# Problem description
Copy, from the entries below, each line in which the string "program" appears.

# Dataset extract

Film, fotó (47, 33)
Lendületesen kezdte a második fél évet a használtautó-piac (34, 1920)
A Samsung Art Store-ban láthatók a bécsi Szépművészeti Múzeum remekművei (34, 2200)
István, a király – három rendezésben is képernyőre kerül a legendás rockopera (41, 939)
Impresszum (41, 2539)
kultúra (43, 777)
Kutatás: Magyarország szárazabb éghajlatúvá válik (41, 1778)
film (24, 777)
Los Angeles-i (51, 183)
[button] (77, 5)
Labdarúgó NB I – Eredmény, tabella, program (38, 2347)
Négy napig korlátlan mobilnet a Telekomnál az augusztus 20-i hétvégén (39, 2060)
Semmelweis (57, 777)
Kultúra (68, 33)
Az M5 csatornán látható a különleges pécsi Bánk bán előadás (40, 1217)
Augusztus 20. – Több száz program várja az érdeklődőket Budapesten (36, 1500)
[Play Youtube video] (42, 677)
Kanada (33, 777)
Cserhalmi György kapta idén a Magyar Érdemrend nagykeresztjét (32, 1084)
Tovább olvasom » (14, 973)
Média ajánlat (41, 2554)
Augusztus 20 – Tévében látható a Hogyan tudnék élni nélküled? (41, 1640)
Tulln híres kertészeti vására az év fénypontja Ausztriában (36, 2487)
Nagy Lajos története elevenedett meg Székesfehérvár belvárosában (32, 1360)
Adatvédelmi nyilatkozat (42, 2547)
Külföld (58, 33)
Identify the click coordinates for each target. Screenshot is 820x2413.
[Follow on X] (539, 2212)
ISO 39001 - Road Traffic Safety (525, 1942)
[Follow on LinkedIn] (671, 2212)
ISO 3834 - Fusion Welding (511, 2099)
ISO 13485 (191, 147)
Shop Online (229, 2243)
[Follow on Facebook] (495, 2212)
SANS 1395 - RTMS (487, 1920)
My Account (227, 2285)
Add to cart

# Answer to this problem
Labdarúgó NB I – Eredmény, tabella, program (38, 2347)
Augusztus 20. – Több száz program várja az érdeklődőket Budapesten (36, 1500)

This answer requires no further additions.